Faception has built 15 different classifiers, which Gilboa said evaluate with 80 percent accuracy certain traits. The start-up is pushing forward, seeing tremendous power in a machine’s ability to analyze images.
Yet experts caution there are ethical questions and profound limits to the effectiveness of technology such as this.
“Can I predict that you’re an ax murderer by looking at your face and therefore should I arrest you?” said Pedro Domingos, a professor of computer science at the University of Washington and author of “The Master Algorithm.” “You can see how this would be controversial.”
Gilboa said he also serves as the company’s chief ethics officer and will never make his classifiers that predict negative traits available to the general public.
The danger lies in the computer system’s imperfections. Because of that, Gilboa envisions governments considering his findings along with other sources to better identify terrorists. Even so, the use of the data is troubling to some.
“The evidence that there is accuracy in these judgments is extremely weak,” said Alexander Todorov, a Princeton psychology professor whose research includes facial perception. “Just when we thought that physiognomy ended 100 years ago. Oh, well.”
Faception recently showed off its technology at a poker tournament organized by a start-up that shares investors with Faception. Gilboa said that Faception predicted before the tournament that four players out of the 50 amateurs would be the best.
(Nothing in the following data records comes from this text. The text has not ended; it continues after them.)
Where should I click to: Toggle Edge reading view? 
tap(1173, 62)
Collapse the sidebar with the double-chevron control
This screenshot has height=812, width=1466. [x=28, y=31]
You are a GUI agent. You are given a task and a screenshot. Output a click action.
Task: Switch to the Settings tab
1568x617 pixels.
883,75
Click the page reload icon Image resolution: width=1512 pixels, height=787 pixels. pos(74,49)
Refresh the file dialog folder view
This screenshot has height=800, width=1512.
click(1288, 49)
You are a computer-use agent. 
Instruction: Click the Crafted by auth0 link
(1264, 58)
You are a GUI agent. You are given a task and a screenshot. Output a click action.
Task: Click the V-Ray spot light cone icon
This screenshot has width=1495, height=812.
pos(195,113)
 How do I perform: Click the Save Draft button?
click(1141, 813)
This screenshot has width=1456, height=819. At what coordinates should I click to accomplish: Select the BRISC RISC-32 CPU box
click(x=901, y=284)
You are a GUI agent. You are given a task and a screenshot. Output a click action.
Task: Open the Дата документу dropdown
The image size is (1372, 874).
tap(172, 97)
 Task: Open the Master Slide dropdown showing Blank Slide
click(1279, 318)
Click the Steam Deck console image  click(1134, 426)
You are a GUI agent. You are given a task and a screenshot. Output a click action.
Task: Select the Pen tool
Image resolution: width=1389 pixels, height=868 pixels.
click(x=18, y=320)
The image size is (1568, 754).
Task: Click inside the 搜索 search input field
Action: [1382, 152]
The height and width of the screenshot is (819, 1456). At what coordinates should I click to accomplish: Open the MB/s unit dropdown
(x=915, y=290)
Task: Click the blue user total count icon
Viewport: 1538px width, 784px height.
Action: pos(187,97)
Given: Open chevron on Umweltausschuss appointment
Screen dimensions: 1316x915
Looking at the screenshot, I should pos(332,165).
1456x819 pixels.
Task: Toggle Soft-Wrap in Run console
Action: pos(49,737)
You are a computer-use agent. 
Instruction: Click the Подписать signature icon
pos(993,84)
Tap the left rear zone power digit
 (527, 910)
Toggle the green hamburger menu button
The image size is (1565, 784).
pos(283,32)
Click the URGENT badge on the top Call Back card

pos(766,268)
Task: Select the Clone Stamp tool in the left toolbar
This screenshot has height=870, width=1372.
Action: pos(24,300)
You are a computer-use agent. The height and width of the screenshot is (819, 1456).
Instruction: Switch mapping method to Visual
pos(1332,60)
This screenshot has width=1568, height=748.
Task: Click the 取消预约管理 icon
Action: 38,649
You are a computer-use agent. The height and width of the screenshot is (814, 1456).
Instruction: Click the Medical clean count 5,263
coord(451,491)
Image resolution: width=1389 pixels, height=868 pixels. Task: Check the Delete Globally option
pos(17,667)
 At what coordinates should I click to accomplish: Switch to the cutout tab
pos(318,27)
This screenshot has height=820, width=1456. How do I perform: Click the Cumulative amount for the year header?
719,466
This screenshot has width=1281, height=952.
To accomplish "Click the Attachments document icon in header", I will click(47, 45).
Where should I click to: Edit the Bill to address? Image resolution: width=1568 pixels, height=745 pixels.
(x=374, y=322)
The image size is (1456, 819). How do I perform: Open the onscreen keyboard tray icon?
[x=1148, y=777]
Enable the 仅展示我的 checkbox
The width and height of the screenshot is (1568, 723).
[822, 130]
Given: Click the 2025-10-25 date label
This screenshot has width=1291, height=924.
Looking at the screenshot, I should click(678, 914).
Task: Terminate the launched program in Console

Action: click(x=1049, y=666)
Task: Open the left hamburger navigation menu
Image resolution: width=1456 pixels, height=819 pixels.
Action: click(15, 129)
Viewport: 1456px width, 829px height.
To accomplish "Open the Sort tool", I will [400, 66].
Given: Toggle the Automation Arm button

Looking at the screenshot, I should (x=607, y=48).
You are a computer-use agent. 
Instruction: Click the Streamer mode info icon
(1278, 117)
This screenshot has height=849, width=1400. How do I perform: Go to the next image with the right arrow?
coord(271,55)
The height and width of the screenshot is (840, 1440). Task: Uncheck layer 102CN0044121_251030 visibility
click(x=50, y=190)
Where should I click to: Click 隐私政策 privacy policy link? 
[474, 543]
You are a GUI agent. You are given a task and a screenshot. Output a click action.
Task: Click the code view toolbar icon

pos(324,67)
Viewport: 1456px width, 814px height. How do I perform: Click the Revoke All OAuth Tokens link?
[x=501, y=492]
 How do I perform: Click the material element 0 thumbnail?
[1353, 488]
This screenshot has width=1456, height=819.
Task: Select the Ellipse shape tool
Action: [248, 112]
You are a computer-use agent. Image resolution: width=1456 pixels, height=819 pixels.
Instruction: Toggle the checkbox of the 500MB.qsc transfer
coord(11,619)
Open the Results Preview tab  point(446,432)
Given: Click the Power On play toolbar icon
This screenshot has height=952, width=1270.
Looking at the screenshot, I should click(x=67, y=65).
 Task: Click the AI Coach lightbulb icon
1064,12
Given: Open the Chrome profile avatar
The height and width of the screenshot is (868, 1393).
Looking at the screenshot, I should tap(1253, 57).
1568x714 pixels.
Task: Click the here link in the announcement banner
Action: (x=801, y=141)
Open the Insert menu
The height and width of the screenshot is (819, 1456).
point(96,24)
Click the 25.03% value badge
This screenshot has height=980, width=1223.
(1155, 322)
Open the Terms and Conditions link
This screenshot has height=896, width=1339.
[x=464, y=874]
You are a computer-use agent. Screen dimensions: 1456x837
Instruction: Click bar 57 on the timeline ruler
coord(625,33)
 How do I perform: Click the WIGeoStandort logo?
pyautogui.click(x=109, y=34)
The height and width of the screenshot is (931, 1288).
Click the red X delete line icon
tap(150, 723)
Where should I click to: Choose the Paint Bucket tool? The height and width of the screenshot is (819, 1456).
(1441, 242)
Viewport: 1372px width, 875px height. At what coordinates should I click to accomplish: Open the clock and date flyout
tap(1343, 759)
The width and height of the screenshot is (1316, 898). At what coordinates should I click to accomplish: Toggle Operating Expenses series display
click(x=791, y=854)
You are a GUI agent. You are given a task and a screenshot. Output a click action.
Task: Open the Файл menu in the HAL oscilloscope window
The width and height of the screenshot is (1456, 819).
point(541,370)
When the dust settled two of those four were among the event’s three finalists. To make its prediction Faception analyzed photos of the 50 players against a Faception database of professional poker players.
There are challenges in trying to use artificial intelligence systems to draw conclusions such as this. A computer that is trained to analyze images will only be as good as the examples it is trained on. If the computer is exposed to a narrow or outdated sample of data, its conclusions will be skewed. Additionally, there’s the risk the system will make an accurate prediction, but not necessarily for the right reasons.
Domingos, the University of Washington professor, shared the example of a colleague who trained a computer system to tell the difference between dogs and wolves. Tests proved the system was almost 100 percent accurate. But it turned out the computer was successful because it learned to look for snow in the background of the photos. All of the wolf photos were taken in the snow, whereas the dog pictures weren’t.
Also, an artificial intelligence system might zero in on a trait that could be changed by a person — such as the presence of a beard — limiting its ability to make an accurate prediction.
“If somebody came to me and said ‘I have a company that’s going to try to do this,’ my answer to them would be ‘nah, go do something more promising,’ ” Domingos said. “But on the other hand, machine learning brings us lots of surprises every day.”